Bien sûr, il se trouve de longue date de nombreuses voix pour analyser et dénoncer le potentiel liberticide d’une telle évolution. Mais peut-être faudrait-il commencer par pointer son caractère foncièrement irresponsable. On peut continuer d’alimenter indéfiniment cette fuite en avant répressive. On peut aussi considérer qu’il est temps de prendre la question pénale au sérieux. En commençant, notamment, par cesser de concéder aux artisans de la surenchère sécuritaire la prétention au réalisme dont ils aiment à se parer. Car il ne s’agit nullement de pourfendre ce laxisme systématiquement prêté à ceux qui observent ce mouvement d’un regard critique, mais bien de courir après les vieilles lunes autoritaires de l’ancien droit pénal, en faisant de la répression arbitraire et démesurée la solution magique à un phénomène délictueux qu’on persiste à penser comme extraordinaire. En ce sens, l’inflation normative sans précédent à laquelle nous avons assisté en matière pénale au cours des vingt-cinq dernières années constitue un formidable aveu d’impuissance répressive.

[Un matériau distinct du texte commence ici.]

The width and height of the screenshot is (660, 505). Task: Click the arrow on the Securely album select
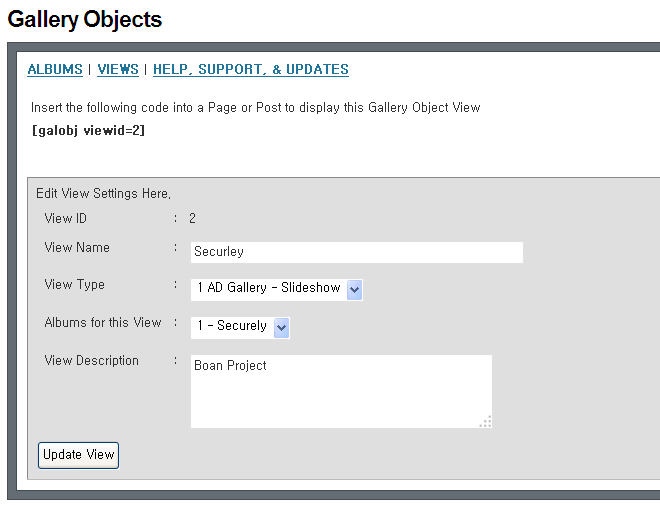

Si elle peut encore être perçue comme l’expression d’une volonté de fermeté, c’est que cette vieille logique répressive avance masquée derrière la proclamation, comme nouveau fondement du pouvoir répressif, de ce fameux « droit fondamental à la sécurité ». Un droit impossible, qui non seulement brouille les repères mais encore se nourrit de sa propre turpitude. Car il en est des crises sécuritaires comme des crises financières : loin d’appeler à la remise en cause du modèle, la démonstration chronique de sa faillite conduit au contraire à l’aggravation de la surenchère répressive. C’est pourquoi l’analyse critique du sécuritarisme est insuffisante à briser ce cercle vicieux dans lequel il nous enferme depuis trop années. Eclairer toute sa dimension archaïque et réactionnaire suppose en outre de lui opposer un modèle répressif dont l’efficacité bien comprise est fondée sur préservation de la liberté du citoyen. Et de redécouvrir l’outil assurant cette alchimie : le droit à la sûreté, clé de voute de la philosophie pénale républicaine depuis la fin du XVIIIème siècle.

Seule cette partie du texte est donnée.